### EXTRACTED TEXT:

Mated with the simple and reliable TranzX SP15 Dropper post with 1x style lever mounted under the left brake lever, the saddle and post is something that should suit most riders and matches the bike’s purpose well. I’ve run a virtually identical dropper post under a different brand’s label on a previous bike and really didn’t have any dramas with it. While the lever isn’t the most solid feeling unit out there it’s been reliable for me.

Riders over six feet tall might want to look at a longer dropper option or just run the seat post high. At my height, 120mm of drop from the post is acceptable at the cost of the occasional adjustment before switching between longer rides & shorter trail ripping sessions.


The gearset is the SRAM’s NX Eagle, compared with the higher options in the Eagle food chain there’s a bit more weight and only reaches down to a 11t cog at the top end and 50t at the low end of the gears.

But one piece of good news here is that the NX Eagle runs on a standard 9/10/11 speed Shimano style free hub so you’re free to refit whatever components you like on that. For example, setting it up as a single speed bike with appropriate adapter and taking advantage of the horizontal dropouts.

You can refit aftermarket 2x gearing if you want to go that way, with a direct mount front derailleur and a new 2x compatible dropper lever. But sticking with 1x12, NX Eagle shifting works well and with its large 32t x 50t maximum gearing and 11-50t rear cassette range there’s great climbing ability and ratio shifts between gears are smooth so you’re virtually always in a comfortable pedalling gear.



The wheels are WTB i40 rims in 32 hole laced to Surly house brand hubs. They’re a huge 40mm internal width but still with respectable weight along with newer version of WTB’s Tubeless TCS system, TCS 2.0. The rim is supplied with an inner strip that covers the large internal section with a supplied red-coloured 'Tough Strip' to cover the inside of that strip. The Surly tyres are tubeless compatible so all you’ll need is a pair of tubeless valves and sealant to get the setup going.

### MATERIAL SUPPLIED:
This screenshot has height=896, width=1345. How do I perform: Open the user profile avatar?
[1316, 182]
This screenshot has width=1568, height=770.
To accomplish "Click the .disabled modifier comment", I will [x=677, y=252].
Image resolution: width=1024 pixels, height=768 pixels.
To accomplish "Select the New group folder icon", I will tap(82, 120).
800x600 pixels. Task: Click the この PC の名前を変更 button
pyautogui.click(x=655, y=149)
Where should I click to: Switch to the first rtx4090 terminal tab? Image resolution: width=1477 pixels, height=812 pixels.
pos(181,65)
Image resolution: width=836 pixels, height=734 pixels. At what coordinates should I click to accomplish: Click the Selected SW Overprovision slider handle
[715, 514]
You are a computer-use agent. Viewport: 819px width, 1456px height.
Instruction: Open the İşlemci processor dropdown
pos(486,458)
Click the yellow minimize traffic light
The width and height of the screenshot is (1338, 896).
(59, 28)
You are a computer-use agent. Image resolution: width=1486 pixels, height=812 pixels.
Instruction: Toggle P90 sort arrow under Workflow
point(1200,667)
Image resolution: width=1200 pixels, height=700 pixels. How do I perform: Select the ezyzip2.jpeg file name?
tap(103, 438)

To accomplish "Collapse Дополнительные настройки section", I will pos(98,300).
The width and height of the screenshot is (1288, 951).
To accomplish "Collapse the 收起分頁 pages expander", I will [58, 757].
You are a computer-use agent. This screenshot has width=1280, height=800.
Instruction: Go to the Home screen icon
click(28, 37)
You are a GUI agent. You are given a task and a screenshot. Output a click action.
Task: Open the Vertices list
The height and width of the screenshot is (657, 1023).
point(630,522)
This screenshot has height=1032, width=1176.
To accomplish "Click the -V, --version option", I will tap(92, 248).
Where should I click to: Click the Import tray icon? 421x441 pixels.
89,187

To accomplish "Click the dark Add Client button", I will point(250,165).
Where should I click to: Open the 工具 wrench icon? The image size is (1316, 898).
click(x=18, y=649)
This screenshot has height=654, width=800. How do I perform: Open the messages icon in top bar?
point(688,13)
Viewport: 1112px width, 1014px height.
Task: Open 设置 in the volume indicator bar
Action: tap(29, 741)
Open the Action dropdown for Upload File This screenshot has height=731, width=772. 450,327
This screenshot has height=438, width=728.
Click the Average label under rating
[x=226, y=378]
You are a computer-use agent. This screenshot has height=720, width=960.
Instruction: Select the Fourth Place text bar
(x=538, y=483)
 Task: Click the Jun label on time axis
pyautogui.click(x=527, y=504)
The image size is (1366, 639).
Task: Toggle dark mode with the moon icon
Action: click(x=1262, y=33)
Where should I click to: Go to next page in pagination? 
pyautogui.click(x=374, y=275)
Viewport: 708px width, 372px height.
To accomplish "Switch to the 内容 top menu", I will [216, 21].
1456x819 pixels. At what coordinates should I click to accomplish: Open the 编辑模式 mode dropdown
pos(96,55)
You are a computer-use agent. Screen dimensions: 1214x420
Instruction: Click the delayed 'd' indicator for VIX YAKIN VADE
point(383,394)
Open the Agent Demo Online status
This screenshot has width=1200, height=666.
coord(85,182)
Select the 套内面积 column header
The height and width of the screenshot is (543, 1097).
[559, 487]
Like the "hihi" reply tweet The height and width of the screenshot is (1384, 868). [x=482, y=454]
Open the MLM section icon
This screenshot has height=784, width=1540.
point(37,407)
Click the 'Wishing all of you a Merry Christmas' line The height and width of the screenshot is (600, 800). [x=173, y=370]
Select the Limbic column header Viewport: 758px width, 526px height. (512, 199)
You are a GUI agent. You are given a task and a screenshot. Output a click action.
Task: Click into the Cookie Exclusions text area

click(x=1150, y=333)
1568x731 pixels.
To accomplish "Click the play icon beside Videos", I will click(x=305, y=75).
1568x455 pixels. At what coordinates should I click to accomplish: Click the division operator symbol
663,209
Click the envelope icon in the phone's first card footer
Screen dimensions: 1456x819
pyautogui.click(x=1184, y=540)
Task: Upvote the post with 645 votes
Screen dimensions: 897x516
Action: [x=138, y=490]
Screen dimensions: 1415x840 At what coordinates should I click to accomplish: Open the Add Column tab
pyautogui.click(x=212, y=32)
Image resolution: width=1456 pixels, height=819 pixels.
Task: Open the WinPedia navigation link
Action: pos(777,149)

### EXERCISE OBJECTIVE:
Quote the mountain bike review above in full, word for word from its first sentence to its last.

### EXPECTED ANSWER:
Mated with the simple and reliable TranzX SP15 Dropper post with 1x style lever mounted under the left brake lever, the saddle and post is something that should suit most riders and matches the bike’s purpose well. I’ve run a virtually identical dropper post under a different brand’s label on a previous bike and really didn’t have any dramas with it. While the lever isn’t the most solid feeling unit out there it’s been reliable for me.

Riders over six feet tall might want to look at a longer dropper option or just run the seat post high. At my height, 120mm of drop from the post is acceptable at the cost of the occasional adjustment before switching between longer rides & shorter trail ripping sessions.


The gearset is the SRAM’s NX Eagle, compared with the higher options in the Eagle food chain there’s a bit more weight and only reaches down to a 11t cog at the top end and 50t at the low end of the gears.

But one piece of good news here is that the NX Eagle runs on a standard 9/10/11 speed Shimano style free hub so you’re free to refit whatever components you like on that. For example, setting it up as a single speed bike with appropriate adapter and taking advantage of the horizontal dropouts.

You can refit aftermarket 2x gearing if you want to go that way, with a direct mount front derailleur and a new 2x compatible dropper lever. But sticking with 1x12, NX Eagle shifting works well and with its large 32t x 50t maximum gearing and 11-50t rear cassette range there’s great climbing ability and ratio shifts between gears are smooth so you’re virtually always in a comfortable pedalling gear.



The wheels are WTB i40 rims in 32 hole laced to Surly house brand hubs. They’re a huge 40mm internal width but still with respectable weight along with newer version of WTB’s Tubeless TCS system, TCS 2.0. The rim is supplied with an inner strip that covers the large internal section with a supplied red-coloured 'Tough Strip' to cover the inside of that strip. The Surly tyres are tubeless compatible so all you’ll need is a pair of tubeless valves and sealant to get the setup going.